* **To do**: For the data that follows, give the number of lines in which "will" appears. Add nothing to it.

*** Opening of Data excerpts ***

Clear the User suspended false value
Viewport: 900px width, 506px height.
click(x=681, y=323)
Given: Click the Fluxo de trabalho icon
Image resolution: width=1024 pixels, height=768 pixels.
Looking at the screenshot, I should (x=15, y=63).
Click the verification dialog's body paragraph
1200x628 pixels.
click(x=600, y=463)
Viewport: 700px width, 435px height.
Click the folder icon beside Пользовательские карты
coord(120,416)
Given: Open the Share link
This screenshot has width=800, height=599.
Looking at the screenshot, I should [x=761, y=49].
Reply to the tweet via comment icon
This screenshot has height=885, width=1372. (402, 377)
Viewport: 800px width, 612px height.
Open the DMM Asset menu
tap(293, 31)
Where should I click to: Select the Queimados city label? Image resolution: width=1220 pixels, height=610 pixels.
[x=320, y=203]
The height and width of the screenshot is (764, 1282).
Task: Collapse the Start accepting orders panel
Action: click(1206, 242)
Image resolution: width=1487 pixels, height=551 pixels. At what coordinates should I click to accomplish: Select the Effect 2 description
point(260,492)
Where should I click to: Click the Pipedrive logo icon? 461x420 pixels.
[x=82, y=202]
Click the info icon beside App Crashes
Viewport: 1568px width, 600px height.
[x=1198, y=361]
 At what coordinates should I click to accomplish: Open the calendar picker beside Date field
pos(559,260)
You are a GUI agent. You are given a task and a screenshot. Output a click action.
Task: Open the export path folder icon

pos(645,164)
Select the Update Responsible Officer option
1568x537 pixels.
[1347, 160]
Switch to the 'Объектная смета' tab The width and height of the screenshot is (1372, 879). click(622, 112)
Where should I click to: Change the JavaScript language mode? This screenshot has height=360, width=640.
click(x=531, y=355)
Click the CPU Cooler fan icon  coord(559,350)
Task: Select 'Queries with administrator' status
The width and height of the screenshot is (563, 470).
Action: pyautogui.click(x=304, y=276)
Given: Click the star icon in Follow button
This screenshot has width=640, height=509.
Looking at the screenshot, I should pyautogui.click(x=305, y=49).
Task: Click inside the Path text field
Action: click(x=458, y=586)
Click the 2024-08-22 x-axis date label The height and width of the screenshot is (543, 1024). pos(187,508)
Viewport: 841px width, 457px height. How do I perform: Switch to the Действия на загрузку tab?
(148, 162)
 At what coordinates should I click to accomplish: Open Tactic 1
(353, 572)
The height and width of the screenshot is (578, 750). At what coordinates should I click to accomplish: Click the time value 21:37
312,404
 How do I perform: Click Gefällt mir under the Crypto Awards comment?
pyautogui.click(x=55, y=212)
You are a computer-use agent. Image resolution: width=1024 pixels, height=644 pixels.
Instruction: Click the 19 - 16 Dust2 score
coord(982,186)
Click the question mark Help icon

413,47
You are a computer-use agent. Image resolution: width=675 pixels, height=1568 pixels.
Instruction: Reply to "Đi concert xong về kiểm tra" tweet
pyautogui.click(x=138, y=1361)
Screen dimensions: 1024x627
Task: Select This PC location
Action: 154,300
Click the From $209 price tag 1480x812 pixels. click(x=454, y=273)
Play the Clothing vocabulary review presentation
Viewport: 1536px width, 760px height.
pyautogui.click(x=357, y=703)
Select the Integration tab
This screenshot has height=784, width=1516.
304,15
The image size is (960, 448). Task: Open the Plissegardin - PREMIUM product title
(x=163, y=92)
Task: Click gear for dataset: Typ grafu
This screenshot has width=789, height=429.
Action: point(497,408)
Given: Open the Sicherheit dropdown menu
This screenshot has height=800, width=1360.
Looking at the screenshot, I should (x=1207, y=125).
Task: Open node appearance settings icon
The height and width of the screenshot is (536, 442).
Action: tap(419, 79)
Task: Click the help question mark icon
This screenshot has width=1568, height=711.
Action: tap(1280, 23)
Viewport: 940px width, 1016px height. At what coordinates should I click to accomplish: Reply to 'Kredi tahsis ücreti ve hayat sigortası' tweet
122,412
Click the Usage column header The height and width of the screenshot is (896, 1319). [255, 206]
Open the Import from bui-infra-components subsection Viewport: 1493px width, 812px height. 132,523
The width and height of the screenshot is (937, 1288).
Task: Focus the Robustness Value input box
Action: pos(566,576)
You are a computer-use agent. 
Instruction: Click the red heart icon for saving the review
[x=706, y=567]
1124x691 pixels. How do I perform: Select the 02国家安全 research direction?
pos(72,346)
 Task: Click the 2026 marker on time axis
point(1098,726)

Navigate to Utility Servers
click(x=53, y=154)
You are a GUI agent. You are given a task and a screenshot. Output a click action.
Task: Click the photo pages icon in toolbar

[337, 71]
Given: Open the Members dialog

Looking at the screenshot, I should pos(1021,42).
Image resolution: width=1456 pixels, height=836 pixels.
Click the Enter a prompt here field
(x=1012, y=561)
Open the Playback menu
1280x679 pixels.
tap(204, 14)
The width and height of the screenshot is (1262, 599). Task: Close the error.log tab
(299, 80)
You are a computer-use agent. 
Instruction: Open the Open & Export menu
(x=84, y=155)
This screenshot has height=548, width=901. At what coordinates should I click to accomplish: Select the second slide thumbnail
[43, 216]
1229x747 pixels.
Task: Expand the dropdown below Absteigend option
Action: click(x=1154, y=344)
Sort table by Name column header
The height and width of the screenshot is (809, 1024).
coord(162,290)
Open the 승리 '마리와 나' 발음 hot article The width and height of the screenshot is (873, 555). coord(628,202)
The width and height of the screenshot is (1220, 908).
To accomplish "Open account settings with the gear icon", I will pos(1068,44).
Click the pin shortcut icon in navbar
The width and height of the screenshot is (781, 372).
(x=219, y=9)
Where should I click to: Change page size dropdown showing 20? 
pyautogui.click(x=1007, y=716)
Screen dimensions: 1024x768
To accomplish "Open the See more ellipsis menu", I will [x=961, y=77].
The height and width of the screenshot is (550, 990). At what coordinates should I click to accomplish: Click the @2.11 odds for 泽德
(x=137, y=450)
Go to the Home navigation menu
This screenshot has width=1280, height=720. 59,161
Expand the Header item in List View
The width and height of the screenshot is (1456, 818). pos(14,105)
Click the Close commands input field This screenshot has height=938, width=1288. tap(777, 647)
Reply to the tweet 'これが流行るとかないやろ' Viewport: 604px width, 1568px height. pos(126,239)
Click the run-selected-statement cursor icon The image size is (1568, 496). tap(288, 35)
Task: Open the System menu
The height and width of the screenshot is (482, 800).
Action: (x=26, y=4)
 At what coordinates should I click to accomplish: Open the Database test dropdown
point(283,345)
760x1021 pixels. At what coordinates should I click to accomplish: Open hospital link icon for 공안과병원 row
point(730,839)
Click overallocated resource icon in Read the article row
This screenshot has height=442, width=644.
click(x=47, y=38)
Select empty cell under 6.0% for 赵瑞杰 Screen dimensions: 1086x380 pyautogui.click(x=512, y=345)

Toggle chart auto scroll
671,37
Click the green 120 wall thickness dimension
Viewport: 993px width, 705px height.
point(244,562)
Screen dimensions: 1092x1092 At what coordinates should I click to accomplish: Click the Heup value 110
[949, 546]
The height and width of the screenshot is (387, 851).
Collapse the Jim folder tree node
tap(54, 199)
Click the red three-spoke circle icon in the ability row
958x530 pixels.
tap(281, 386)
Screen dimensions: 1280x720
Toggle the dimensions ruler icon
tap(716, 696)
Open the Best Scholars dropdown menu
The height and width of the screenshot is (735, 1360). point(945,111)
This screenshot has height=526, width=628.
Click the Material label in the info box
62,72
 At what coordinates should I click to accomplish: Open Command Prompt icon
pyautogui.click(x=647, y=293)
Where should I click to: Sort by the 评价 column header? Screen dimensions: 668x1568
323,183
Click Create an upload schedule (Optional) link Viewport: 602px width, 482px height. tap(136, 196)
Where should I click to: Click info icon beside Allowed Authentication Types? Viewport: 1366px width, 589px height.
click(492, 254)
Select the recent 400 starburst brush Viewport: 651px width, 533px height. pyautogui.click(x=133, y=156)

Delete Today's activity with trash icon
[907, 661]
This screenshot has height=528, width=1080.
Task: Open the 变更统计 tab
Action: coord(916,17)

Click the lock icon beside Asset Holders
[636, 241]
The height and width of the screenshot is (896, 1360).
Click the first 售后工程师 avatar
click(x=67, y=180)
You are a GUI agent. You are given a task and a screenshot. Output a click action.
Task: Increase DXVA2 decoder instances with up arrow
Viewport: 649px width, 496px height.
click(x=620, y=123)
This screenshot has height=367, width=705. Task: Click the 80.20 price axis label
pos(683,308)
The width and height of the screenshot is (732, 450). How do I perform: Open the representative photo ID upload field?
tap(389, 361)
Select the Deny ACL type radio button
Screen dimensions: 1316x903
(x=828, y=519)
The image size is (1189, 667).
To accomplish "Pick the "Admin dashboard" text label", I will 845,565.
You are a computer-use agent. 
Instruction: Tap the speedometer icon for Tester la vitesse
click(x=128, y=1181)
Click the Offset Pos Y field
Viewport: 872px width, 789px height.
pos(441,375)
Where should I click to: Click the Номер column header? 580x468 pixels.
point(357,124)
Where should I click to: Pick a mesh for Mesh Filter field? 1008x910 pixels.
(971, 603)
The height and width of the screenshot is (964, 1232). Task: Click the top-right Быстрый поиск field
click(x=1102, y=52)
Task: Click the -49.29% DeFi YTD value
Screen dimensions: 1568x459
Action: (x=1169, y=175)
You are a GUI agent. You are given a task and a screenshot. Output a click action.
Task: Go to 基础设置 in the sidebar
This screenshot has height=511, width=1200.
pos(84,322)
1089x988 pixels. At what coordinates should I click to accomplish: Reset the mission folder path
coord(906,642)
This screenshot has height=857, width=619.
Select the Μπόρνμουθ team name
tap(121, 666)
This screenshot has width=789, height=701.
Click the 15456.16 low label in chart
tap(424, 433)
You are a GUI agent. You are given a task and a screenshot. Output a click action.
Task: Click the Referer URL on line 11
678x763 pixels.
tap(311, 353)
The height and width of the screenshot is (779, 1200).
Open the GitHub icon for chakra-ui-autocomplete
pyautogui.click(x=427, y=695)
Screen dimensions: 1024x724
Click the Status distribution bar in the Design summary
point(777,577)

*** Close of Data excerpts ***

* **Expected answer**: 3